* YOUR TASK: Every line below between the line holding "You are a GUI" and the line holding "Screen dimensions: 1200x731", inclusive, should be repeated exactly, and all other lines omitted.

* PROVIDED DATA:
>>>

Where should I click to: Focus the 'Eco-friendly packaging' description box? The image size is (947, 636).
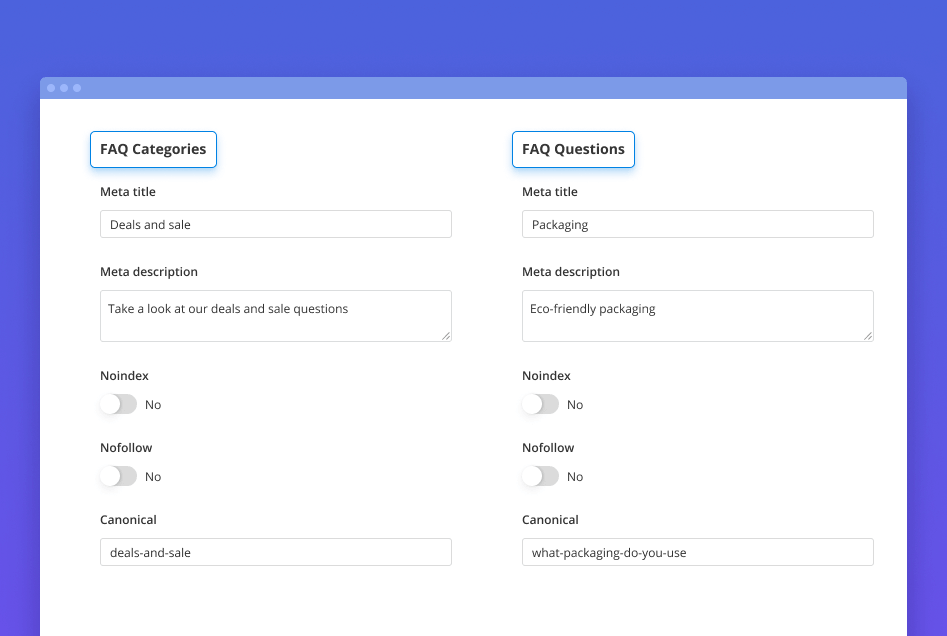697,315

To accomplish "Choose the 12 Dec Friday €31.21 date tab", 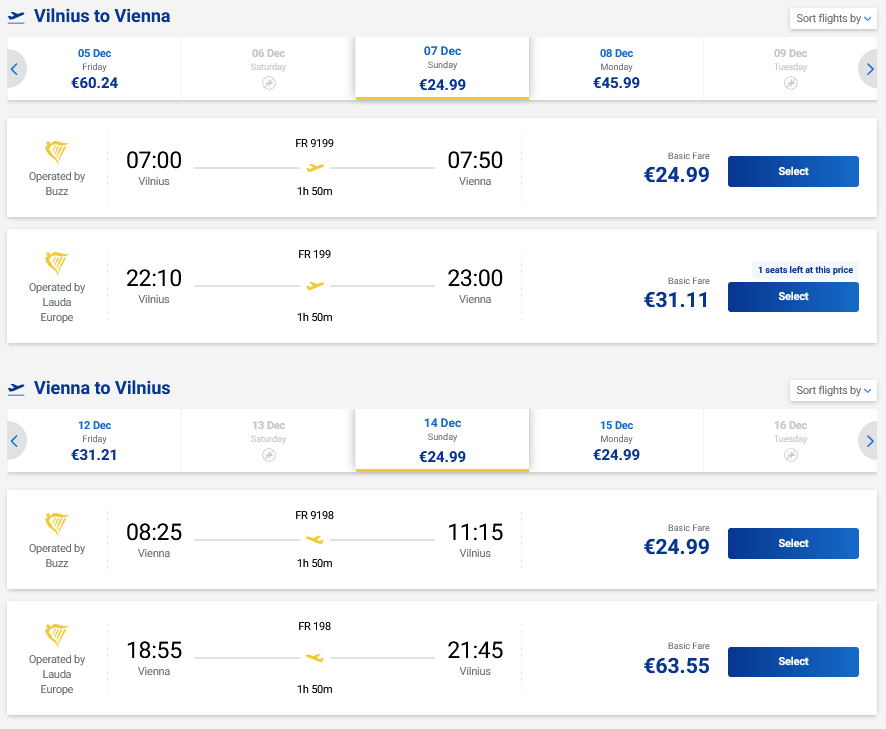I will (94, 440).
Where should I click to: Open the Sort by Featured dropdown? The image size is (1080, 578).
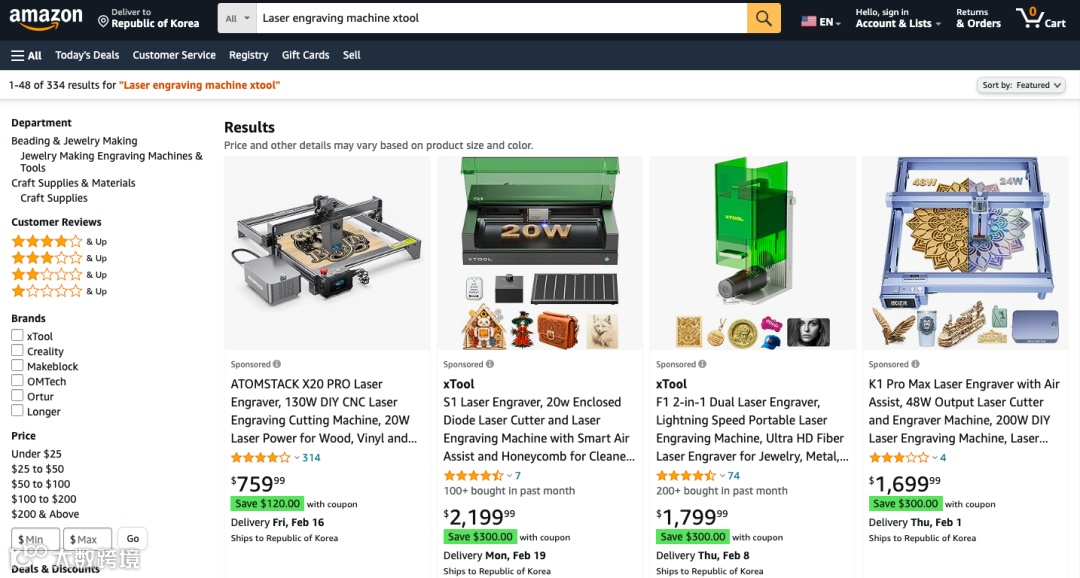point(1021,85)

<<<
>>>

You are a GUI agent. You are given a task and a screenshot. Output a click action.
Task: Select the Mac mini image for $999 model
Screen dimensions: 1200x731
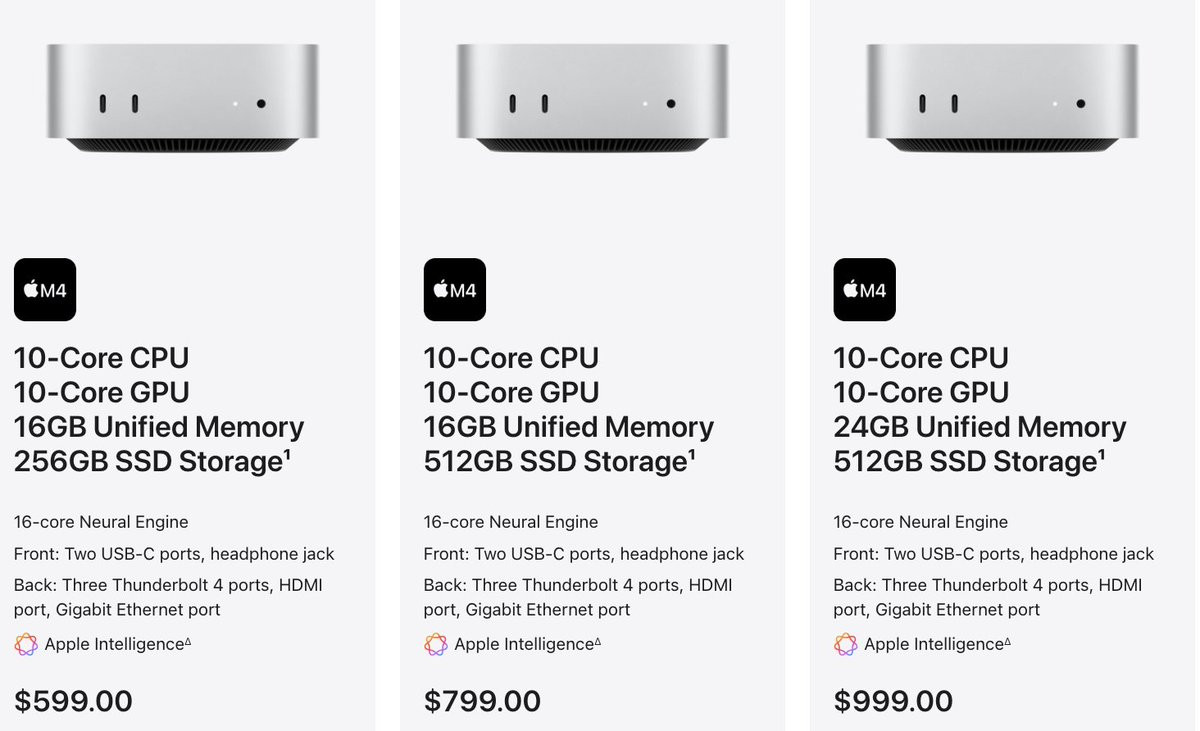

<<<
>>>

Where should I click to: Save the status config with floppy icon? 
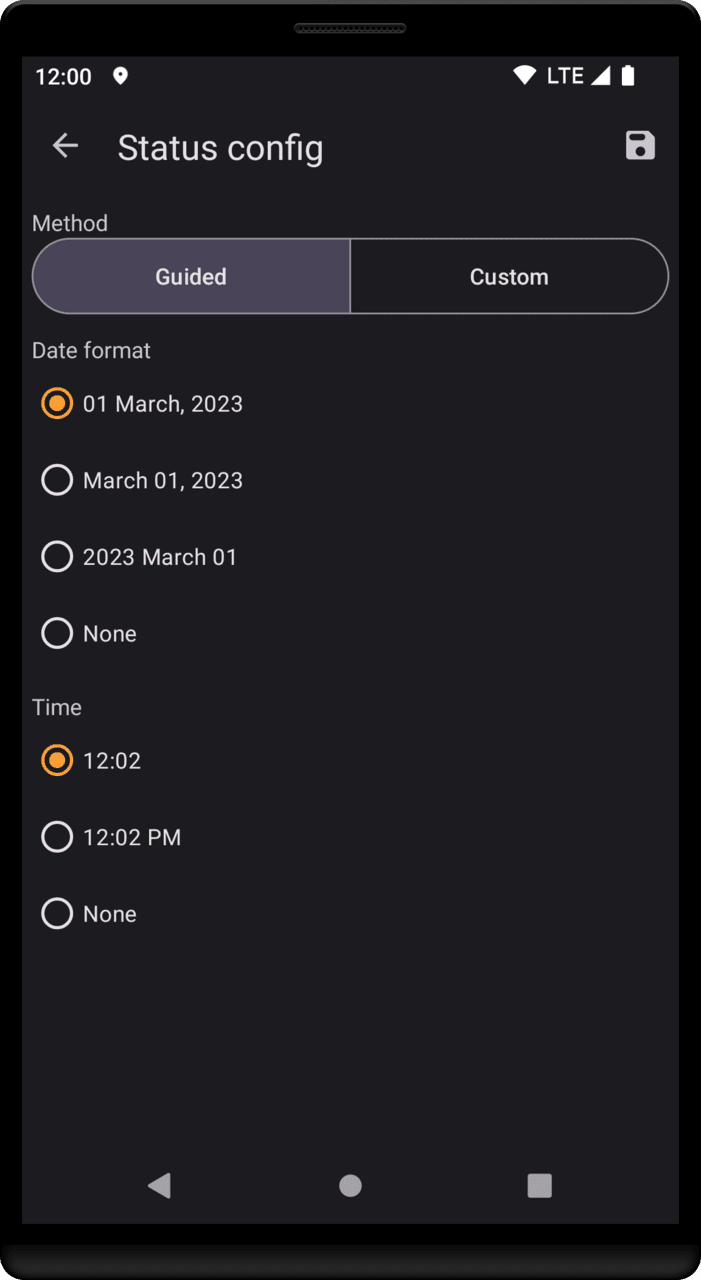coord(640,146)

<<<

* OUTPUT BELOW:
You are a GUI agent. You are given a task and a screenshot. Output a click action.
Task: Select the Mac mini image for $999 model
Screen dimensions: 1200x731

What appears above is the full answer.